Moreover, specific changes can be introduced into the DNA by site-directed mutation and expressing the altered protein in bacteria. Studies on the activity and structure of the altered protein can then be used to relate changes in amino acid sequence to their effect on the structure and functional activity of the resulting protein. In this way, the goal of relating structure to function can be achieved.
| IX. | From Study to Applications |
Analysis of DNA has led to the development of many sensitive diagnostic techniques including applications in forensic medicine (crime scene evidence), diagnosis of infectious diseases, and paternity testing. Generating large amounts of specific proteins by expressing the corresponding DNA has been used in medicine. The proteins are used to treat individuals who suffer from diseases caused by the non-production of a specific protein. This technique has been used to successfully produce insulin to treat diabetes, and growth hormone to treat dwarfism.

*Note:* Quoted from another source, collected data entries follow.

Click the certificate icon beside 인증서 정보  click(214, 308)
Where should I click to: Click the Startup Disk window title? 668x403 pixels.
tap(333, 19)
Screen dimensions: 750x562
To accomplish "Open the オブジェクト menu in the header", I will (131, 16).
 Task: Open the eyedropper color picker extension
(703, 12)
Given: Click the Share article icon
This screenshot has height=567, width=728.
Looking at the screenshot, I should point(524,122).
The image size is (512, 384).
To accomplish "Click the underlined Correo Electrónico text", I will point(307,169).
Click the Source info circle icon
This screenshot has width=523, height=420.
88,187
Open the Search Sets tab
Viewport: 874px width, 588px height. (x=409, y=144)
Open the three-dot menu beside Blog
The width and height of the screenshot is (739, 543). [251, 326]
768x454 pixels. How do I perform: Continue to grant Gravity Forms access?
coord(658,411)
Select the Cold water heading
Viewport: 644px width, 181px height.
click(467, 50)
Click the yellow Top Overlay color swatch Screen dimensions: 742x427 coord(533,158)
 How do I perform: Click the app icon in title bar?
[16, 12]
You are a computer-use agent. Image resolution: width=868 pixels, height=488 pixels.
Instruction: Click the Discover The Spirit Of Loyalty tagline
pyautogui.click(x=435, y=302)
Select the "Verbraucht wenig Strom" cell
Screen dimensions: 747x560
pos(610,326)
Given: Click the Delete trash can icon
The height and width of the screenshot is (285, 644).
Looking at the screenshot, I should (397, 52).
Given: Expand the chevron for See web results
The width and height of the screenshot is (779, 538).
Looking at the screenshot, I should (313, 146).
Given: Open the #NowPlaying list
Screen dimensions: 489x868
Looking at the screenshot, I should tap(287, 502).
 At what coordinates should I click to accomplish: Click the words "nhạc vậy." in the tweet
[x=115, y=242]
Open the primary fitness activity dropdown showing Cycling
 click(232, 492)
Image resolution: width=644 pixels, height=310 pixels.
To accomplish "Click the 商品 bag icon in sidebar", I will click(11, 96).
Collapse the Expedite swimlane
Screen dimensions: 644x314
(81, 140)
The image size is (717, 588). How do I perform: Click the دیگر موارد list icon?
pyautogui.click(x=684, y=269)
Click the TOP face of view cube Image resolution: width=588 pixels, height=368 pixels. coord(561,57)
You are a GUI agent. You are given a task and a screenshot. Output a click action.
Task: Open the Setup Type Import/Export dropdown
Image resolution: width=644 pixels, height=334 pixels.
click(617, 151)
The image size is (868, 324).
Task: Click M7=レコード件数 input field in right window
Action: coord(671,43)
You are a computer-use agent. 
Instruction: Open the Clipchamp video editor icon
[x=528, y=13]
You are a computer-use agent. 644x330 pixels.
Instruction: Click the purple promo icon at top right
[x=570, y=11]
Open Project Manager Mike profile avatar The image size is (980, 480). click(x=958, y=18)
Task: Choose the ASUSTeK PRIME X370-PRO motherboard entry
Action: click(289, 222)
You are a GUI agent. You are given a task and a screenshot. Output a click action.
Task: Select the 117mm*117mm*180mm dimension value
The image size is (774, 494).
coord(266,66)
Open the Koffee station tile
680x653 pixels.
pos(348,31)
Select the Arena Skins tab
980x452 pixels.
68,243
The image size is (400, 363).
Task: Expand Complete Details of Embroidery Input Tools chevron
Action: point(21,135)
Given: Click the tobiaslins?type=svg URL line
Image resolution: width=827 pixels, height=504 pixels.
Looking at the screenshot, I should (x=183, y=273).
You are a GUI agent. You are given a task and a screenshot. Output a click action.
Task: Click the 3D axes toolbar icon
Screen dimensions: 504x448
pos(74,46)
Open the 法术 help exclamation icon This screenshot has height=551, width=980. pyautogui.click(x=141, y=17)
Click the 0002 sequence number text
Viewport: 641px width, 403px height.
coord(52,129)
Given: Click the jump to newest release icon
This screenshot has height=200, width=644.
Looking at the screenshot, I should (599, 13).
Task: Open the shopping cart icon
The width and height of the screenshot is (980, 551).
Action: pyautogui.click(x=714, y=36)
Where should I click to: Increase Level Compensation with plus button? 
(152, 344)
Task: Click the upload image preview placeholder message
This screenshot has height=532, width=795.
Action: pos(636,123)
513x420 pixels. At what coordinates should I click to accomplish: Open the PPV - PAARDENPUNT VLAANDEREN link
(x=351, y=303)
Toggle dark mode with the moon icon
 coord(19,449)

Similarly, new vaccines have been developed using molecular technology. Attempts have been made to bypass the protein production stage and treat individuals with genetic diseases by supplying the functional gene itself so that the corresponding protein is synthesized in the affected individual. This approach to treatment, known as gene therapy, is in its infancy but offers considerable hope for the future. Molecular biology has enabled scientists to achieve much since the discovery of the structure of DNA in 1953. This progress offers hope that the complex processes underlying embryonic development and the functioning of the adult organism may one day be sufficiently understood in molecular terms to result in new treatments for human diseases.